The nation has been shamed and outraged by two very different incidents in the past few days. The Unnao rape case blot is not going to be washed away for many moons to come. The ruling BJP has finally ‘expelled’ the accused, an MLA who represented the party in the Assembly. What can’t be overlooked is that the party had dragged its feet, till the decision of the Supreme Court (SC) left it with no other face-saving option, hoping that the chronic defence of ‘political conspiracy’ hatched by frustrated opponents would suffice to whitewash and exonerate the tainted colleague. Had it not been the brazen disregard for the laws of the land with which attempts were made to browbeat and silence the victim’s family, this design may well have succeeded. The murky details of this case are enough to send shivers down anyone’s spine. If it’s your misfortune to be a resident in the badlands of Uttar Pradesh where moneyed musclemen rule—duly elected to power—God save you, if He can.
The rape survivor’s father who was arrested in a case registered after the gruesome crime against a minor was allegedly badly beaten in custody and died due to the injuries. Her uncle too has been implicated in several cases of heinous crimes.
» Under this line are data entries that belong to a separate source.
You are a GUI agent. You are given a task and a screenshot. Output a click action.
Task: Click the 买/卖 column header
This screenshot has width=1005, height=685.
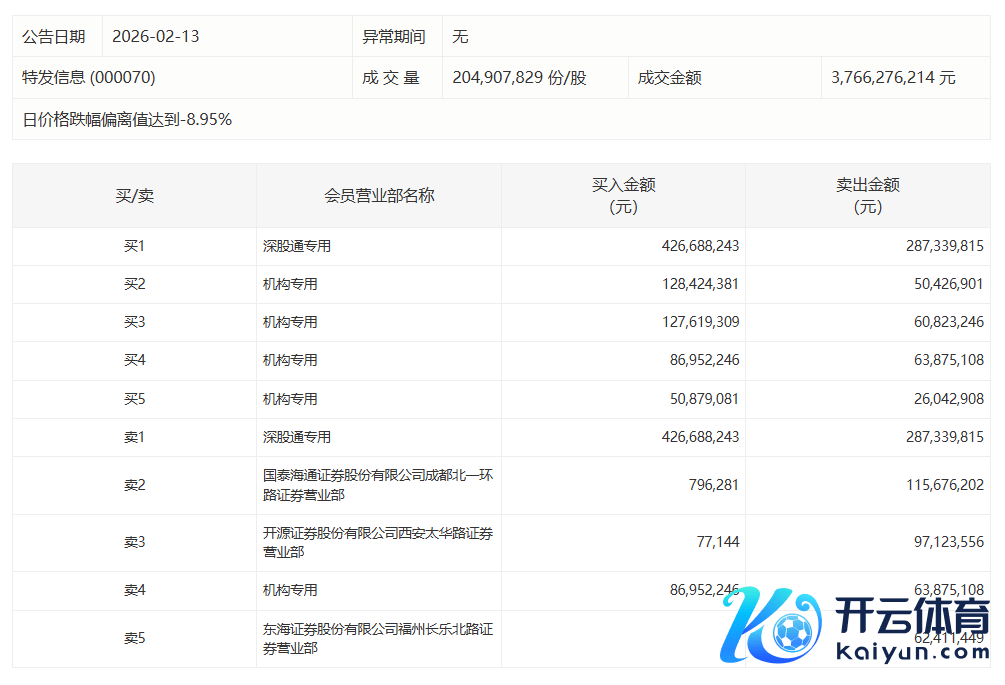tap(134, 196)
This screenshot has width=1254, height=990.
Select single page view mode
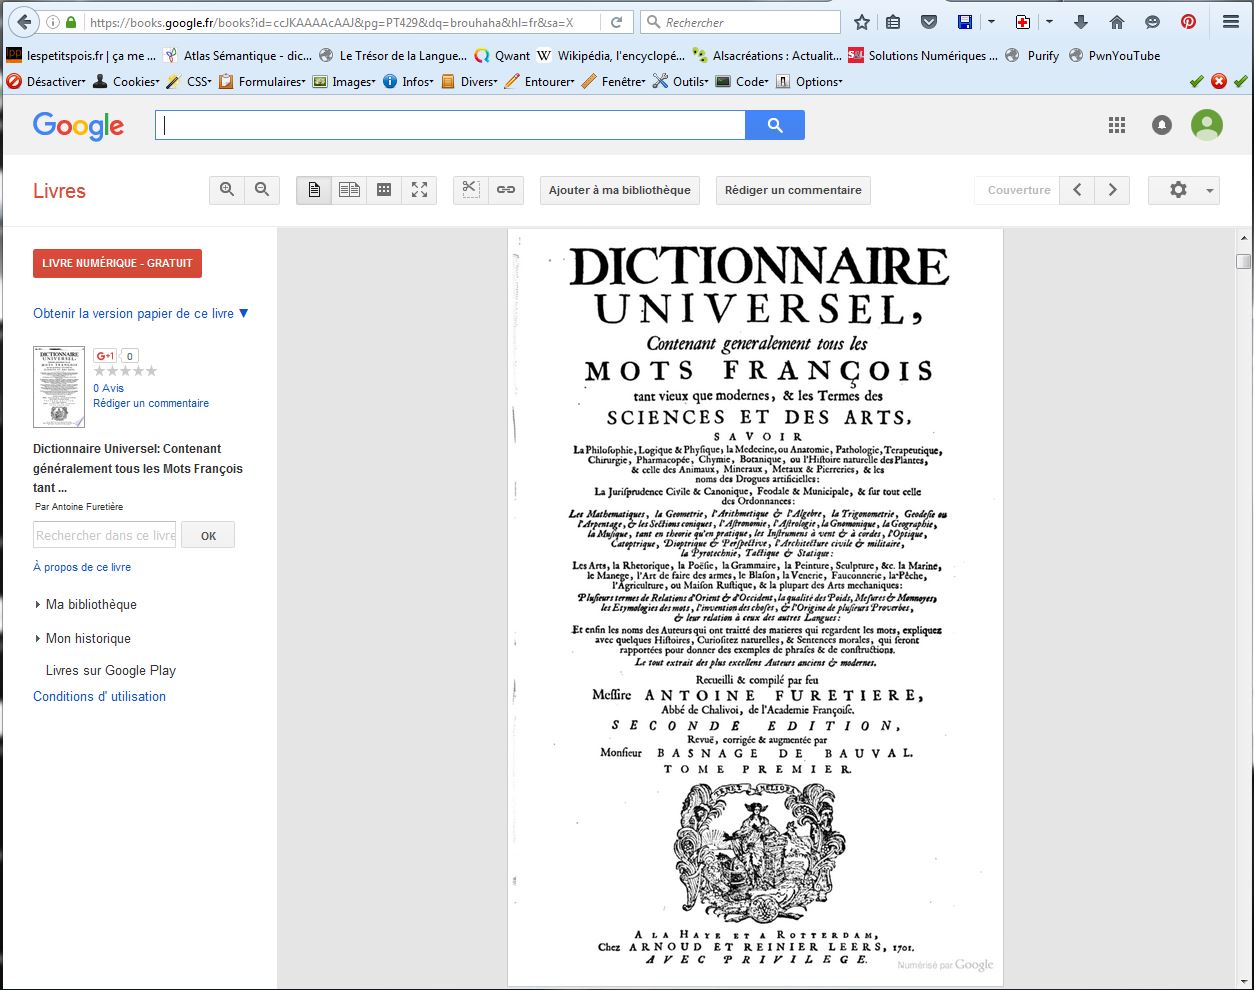pos(314,190)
The poor aggrieved girl was constrained to try immolating herself near the CM’s residence before some cognisance of her complaint was taken. Threats to the family and the victim’s lawyer continued. Her distressed appeals mysteriously failed to reach the Chief Justice of India despite widespread media coverage. Now a road ‘accident’ has left her and the defence lawyer critically injured with two of her aunts dead. The ‘accident’ stinks of a conspiracy to high heavens.
The SC has transferred all the related cases to Delhi, ordered a time-bound investigation with instructions to the CBI to keep the apex court informed and for whatever solace it can provide ordered a compensation of Rs 25 lakh to the victim. Let these interim legal remedies not relive us of our responsibility. The pressure should not be off the accused. It is well known that an accused is presumed to be innocent till proved guilty and until the last appeal has been exhausted. But in cases where the rich and powerful— specially politicians and elected members of legislature enjoying statutory privileges—are concerned, such presumption can’t be allowed to be misused as an impenetrable shield. The investigations are routinely interfered with, trials—if the case reaches that stage—are long drawn, witnesses die or dramatically turn hostile. Media attention also shifts to some other more recent outrageous incident. The Kathua rape has already slid much lower down from the headlines and the shocking ‘Nirbhaya’ case is a distant, fading memory. The Conscience of the Nation has become numb due to frequent shocks.
This is not the time to indulge in political partisanship. The issue is the Rule of Law versus Jungle Raj. None of us is safe if predators are allowed to prey unchecked. Specially when cases involve lawmakers. Remember Shahabuddin, the uncrowned king of Siwan who could terminate with extreme prejudice and impunity the promising life of Chandrashekhar, the JNU Students’ Union president? One knows not how many other faceless victims suffered during his reign. Can one say with confidence that the days of terror unleashed by him are over in his realm? Come elections and the residual political clout is calculated carefully by contestants. There are many other ‘mafia dons’ of different hues, from saffron to green and red, who have secured acquittal or continue to abuse bail and parole. In majority of cases where politicians are concerned, criminals escape punishment. What a shame!
It is not only heinous crimes that make us hang down our head in shame it is also the sacrilegious behaviour of persons like Azam Khan in the Lok Sabha. PM Modi may touch the threshold with his forehead as he enters the hallowed precincts of the Temple of Democracy, the MP from Rampur is not inhibited from making scandalous, sexist remarks while addressing the chair. What he said has been expunged from the records and by now he has offered a reluctant and qualified apology but the damage has been done. The honourable lady member who was in Chair when this most disgraceful incident took place has refused to accept the apology of a serial offender. The Speaker in wisdom has decided to move on. With all due respect we wish to submit that this is a case where apology even if unqualified isn’t enough. The arrogant member deserves to be expelled and disqualified. Punishment must always be proportionate to the crime committed. Defending himself, Azam Khan has read a long litany of his qualifications— linguistic proficiency, parliamentary experience etc. None of this washes. He can’t keep playing the minority card all the time.